The U.S. Senate on Friday unanimously passed a bill to end forced arbitration in sexual assault and sexual harassment cases. The U.S. House of Representatives passed the Ending Forced Arbitration of Sexual Assault and Sexual Harassment Act of 2021 earlier this week. The bill will subsequently head to President Joe Biden’s desk where he is expected to sign the landmark legislation.
“This is among the largest workplace reforms, certainly in our lifetimes,” Sen. Kirsten Gillibrand, (D-N.Y.), told NBC News.
The practice of forced arbitration is a legal-adjacent, quasi-legal or legally-undergirded concept that means exactly what it sounds like.
In instances where someone has a grievance that might otherwise be settled in a lawsuit (via the legal system), certain contractual language will often purport to remove that generally-applicable remedy and replace it with a mandatory, or forced, system of third-party decision-makers. These arbiters perform some activities that are akin to how the judiciary works. They accept evidence, hear testimony from the sides in a dispute, hold hearings (both process- and merit-specific), look at relevant documents, consult legal advisors, and so on.
Differences across various U.S. jurisdictions are enormous and several different forms of arbitration exist. Some arbitration bodies are comprised of an agreed-upon mediator or mediators chosen by the participants. Other times, and frequently, an organization like the American Arbitration Association will already be singled out in contractual language and will basically do all the pre-tribunal work.
Each arbitration ends with an “award” that may or may not be monetary in nature–essentially the equivalent of a judgment in civil court. Such awards are binding on the parties involved in the arbitration and, belying the quasi-legal nature of this secondary system of dispute resolution, typically enforceable through the courts.
Since the #MeToo movement, however, there has been a relentless push by advocates to end the practice of forced arbitration–seeing the prospect of cutting off access to the actual court system as a genuine and concrete example of a power imbalance by wealthy and powerful people and corporations. Nothing hammered home the concept as in situations involving sexual assault, a crime with severe penalties, and sexual harassment, a tort with substantial penalties.

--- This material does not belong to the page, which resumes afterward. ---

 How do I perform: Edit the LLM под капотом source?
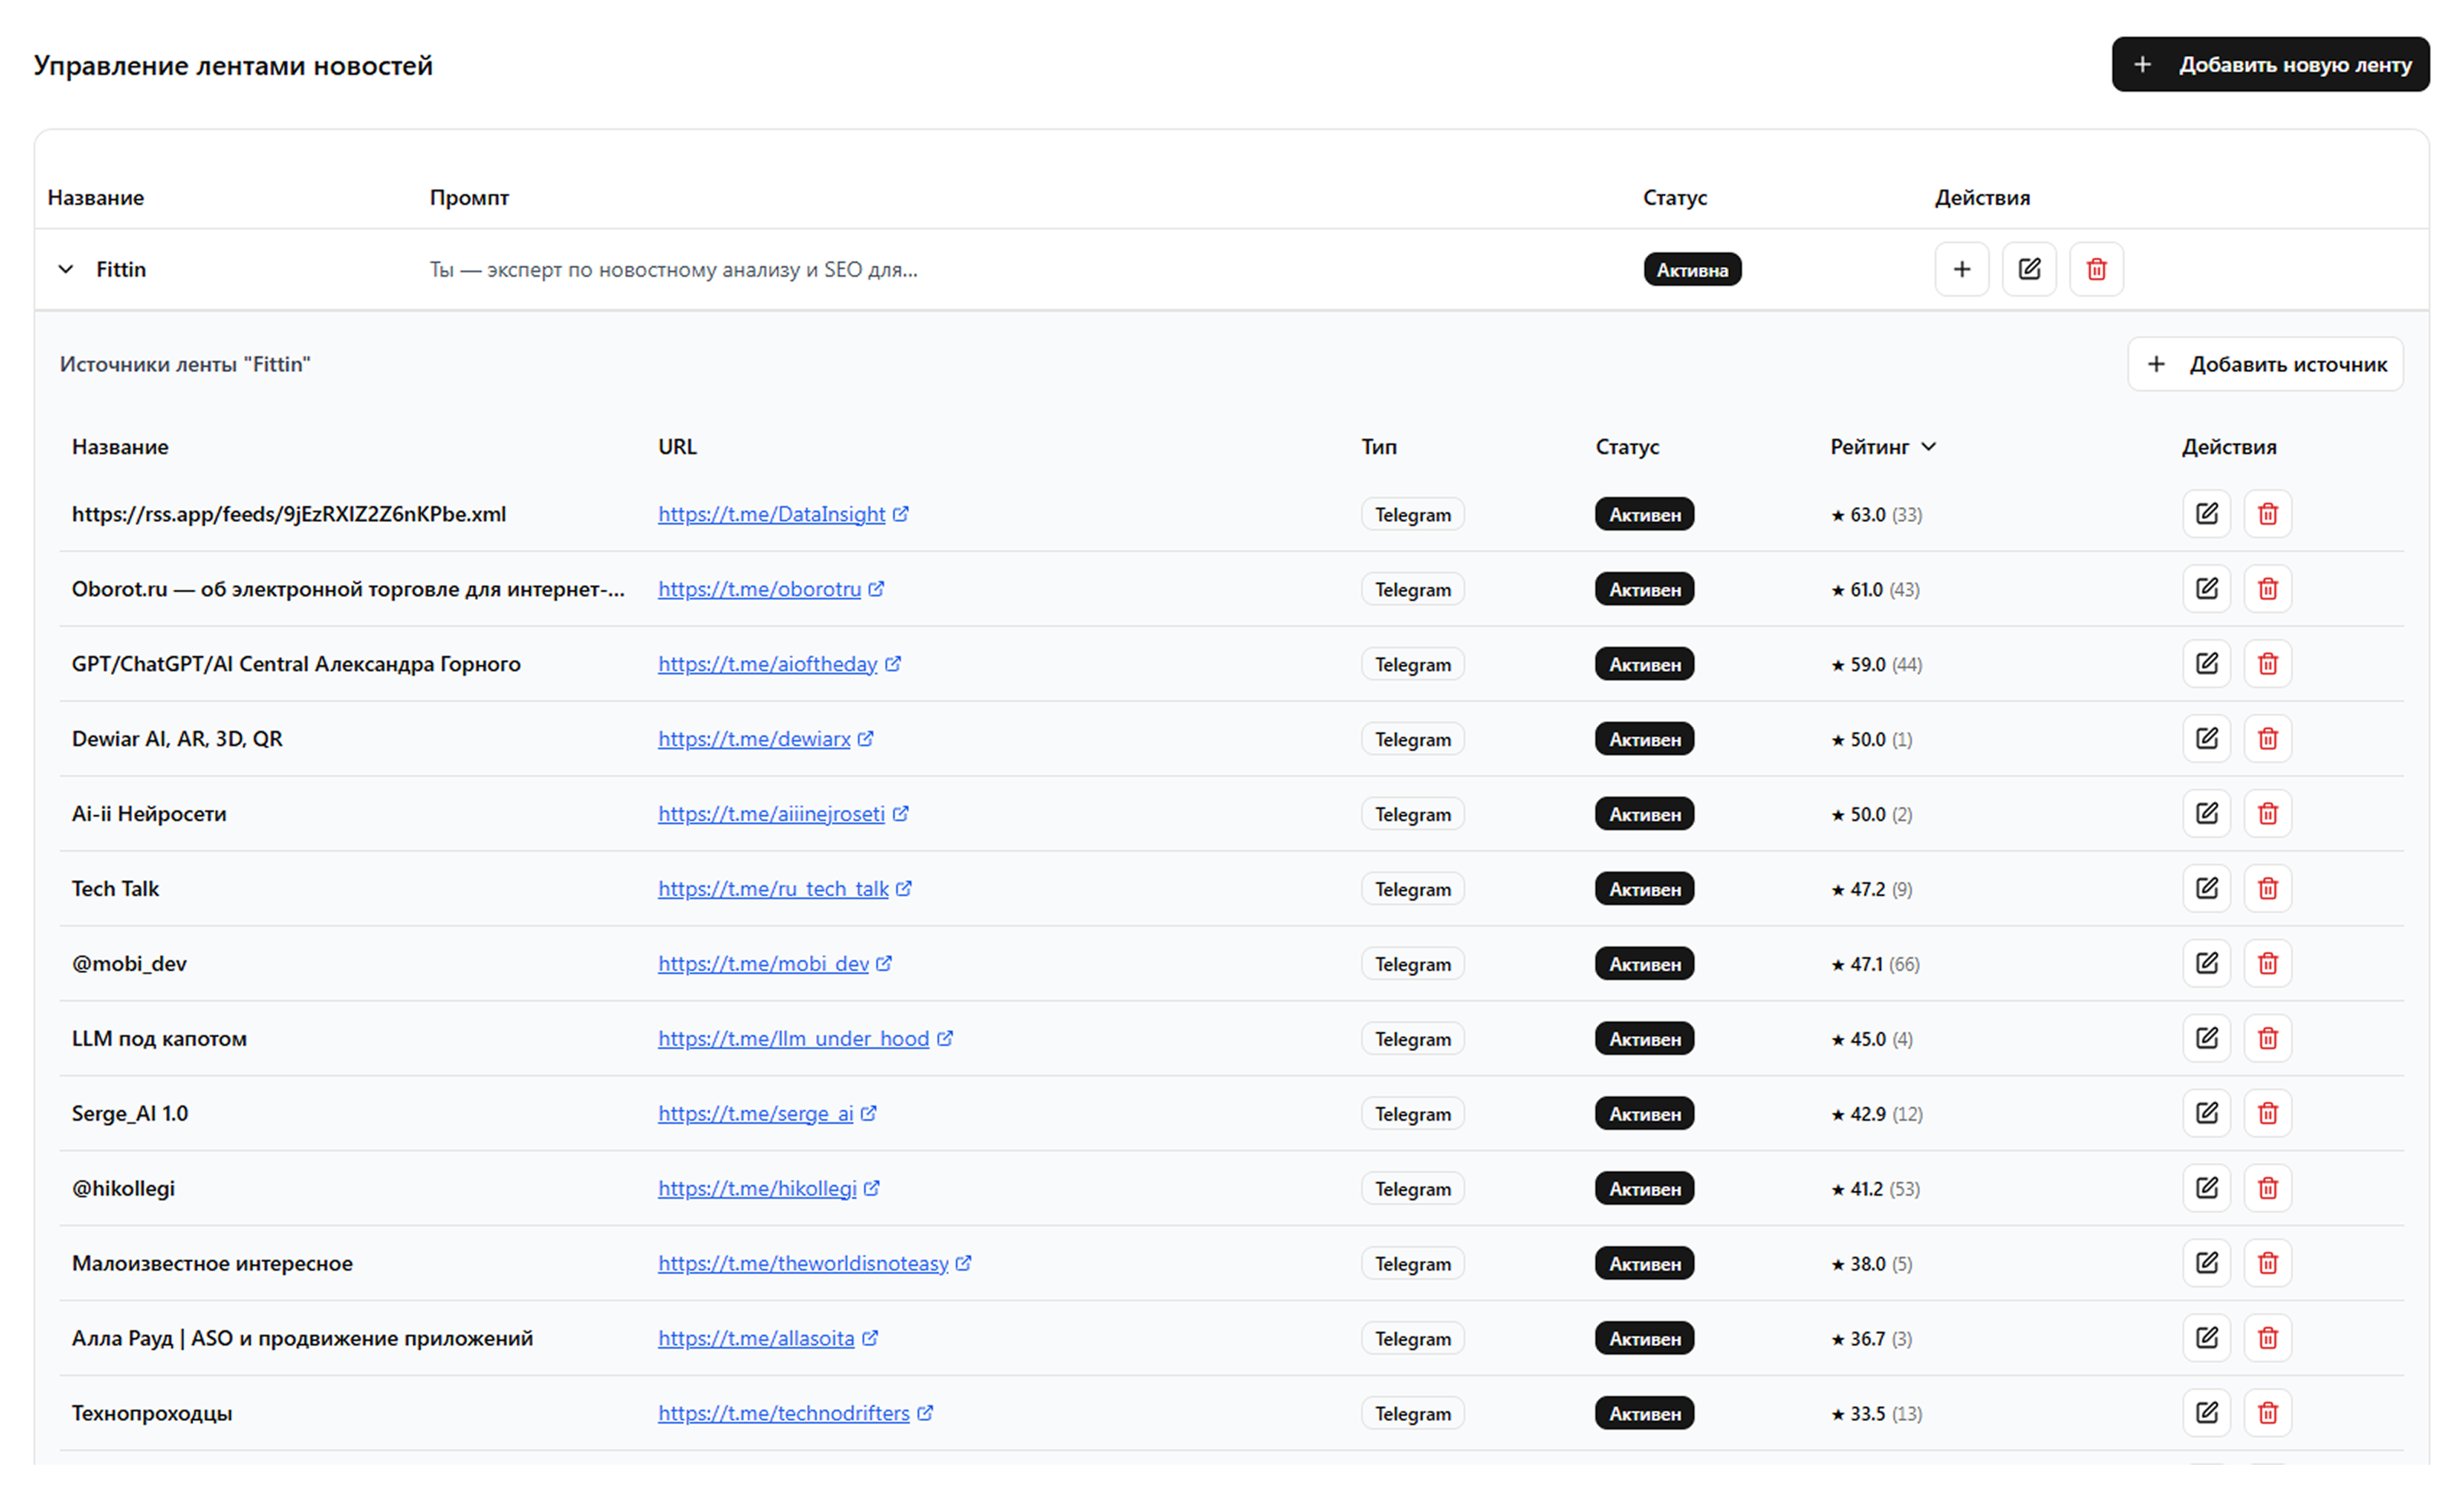(x=2206, y=1038)
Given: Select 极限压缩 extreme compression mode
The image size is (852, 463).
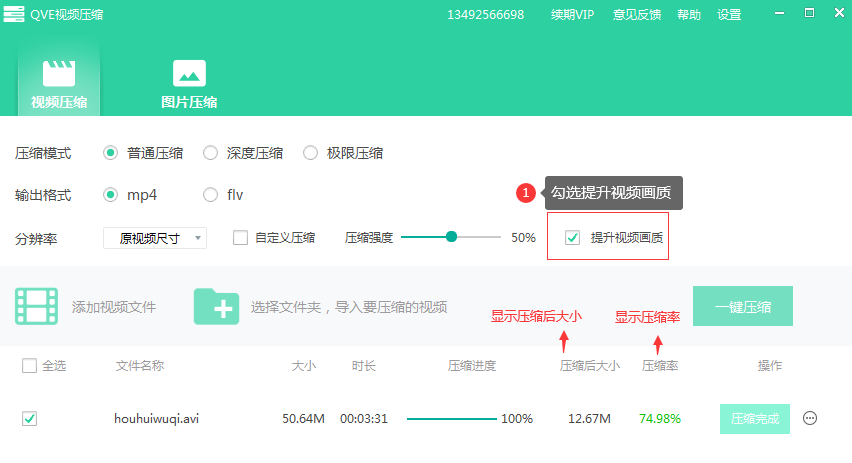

Law&Crime’s Elura Nanos explained the issue in an opinion editorial about shifting corporate practices from early 2018:
Arbitration clauses are common in many contracts – and are by no means universally bad; arbitration often provides a faster and cheaper way for an employer and employee to settle a dispute. In the context of mandatory arbitration clauses, though, it’s not the arbitration that is the problem – it’s the “mandatory.” Given the nature of sexual harassment and assault generally, rules requiring secrecy aren’t universally a good idea. For every victim who is humiliated, pressured, demeaned, or assaulted, there are ten others who may be next. Forcing victims to remain silent risks the personal safety of others.
At the time, Uber and Lyft had just ended mandatory arbitration for riders and employees. In late 2017, federal legislation was first introduced to ban forced arbitration in cases of sexual harassment.
Several years later, sexual harassment and assault allegations are now precluded from being enforced in forced arbitration provisions. The law will not bar individuals from choosing arbitration if they so desire.
A more comprehensive version of the bill was advanced by the House Judiciary Committee late last year. The Forced Arbitration Injustice Repeal (FAIR) Act would have ended forced arbitration entirely.
Ultimately, congressional Democrats limited the reach of the legislation in order to obtain widespread GOP support.